**Data entries**.
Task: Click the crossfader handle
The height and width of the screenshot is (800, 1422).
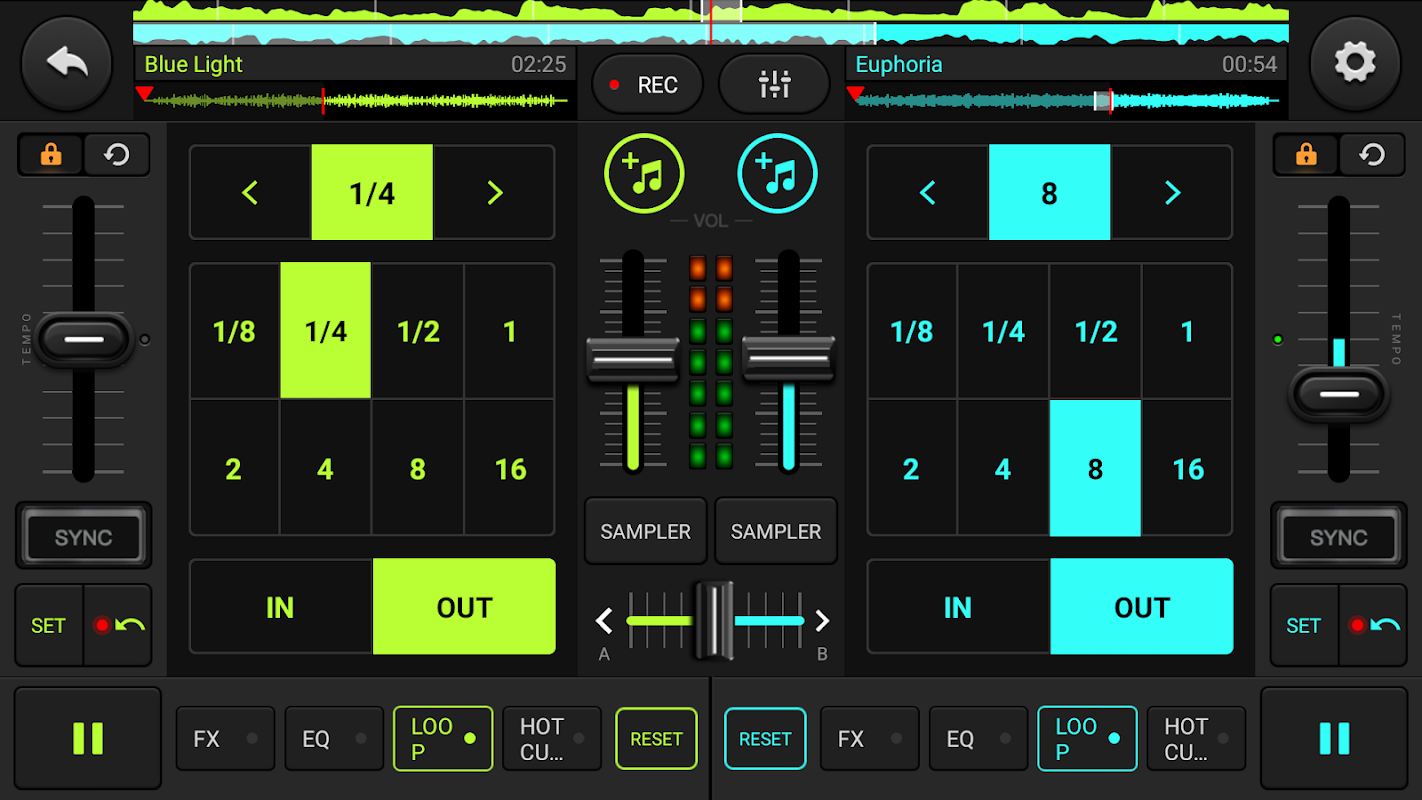Action: (714, 620)
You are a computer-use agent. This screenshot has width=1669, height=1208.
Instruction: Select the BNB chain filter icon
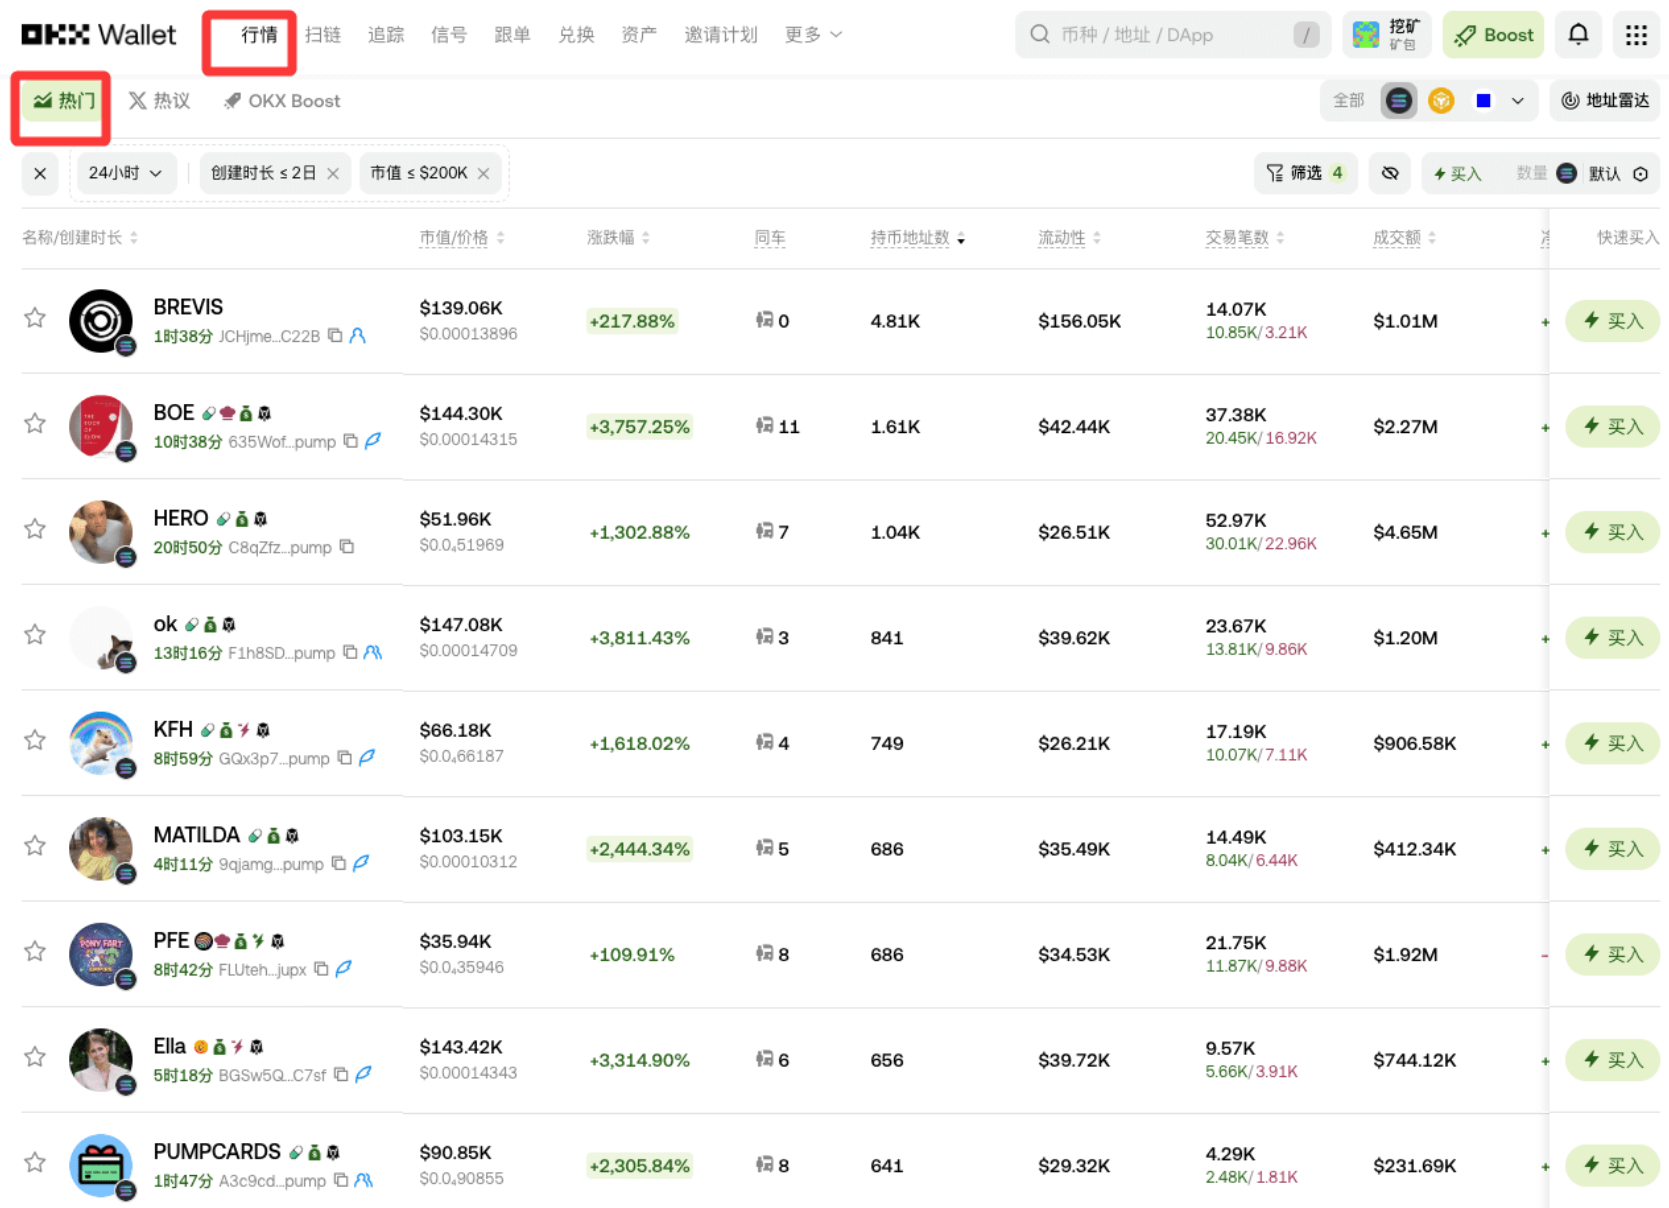tap(1440, 101)
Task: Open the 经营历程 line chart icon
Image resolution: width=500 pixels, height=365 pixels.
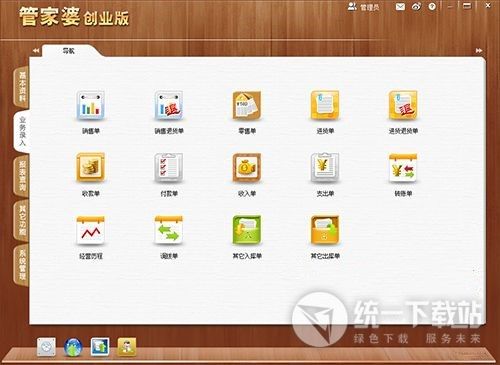Action: [x=90, y=230]
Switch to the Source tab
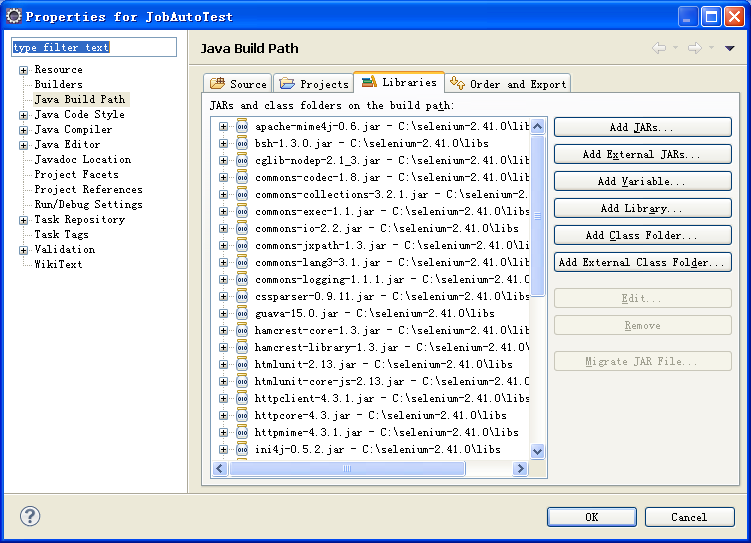The width and height of the screenshot is (751, 543). click(x=238, y=83)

**Task description**.
Convert everything from the line containing "You are a computer-use" down through the last of the lines above into a Markdown table with the columns Row and Line. Skip any blank lines and leave the pictures out.

**Exercise solution**.
| Row | Line |
|---|---|
| 1 | You are a computer-use agent. This screenshot has width=1669, height=1208. |
| 2 | Instruction: Select the BNB chain filter icon |
| 3 | tap(1440, 101) |
| 4 | Task: Open the 经营历程 line chart icon |
| 5 | Image resolution: width=500 pixels, height=365 pixels. |
| 6 | Action: [x=90, y=230] |
| 7 | Switch to the Source tab |
| 8 | The width and height of the screenshot is (751, 543). click(x=238, y=83) |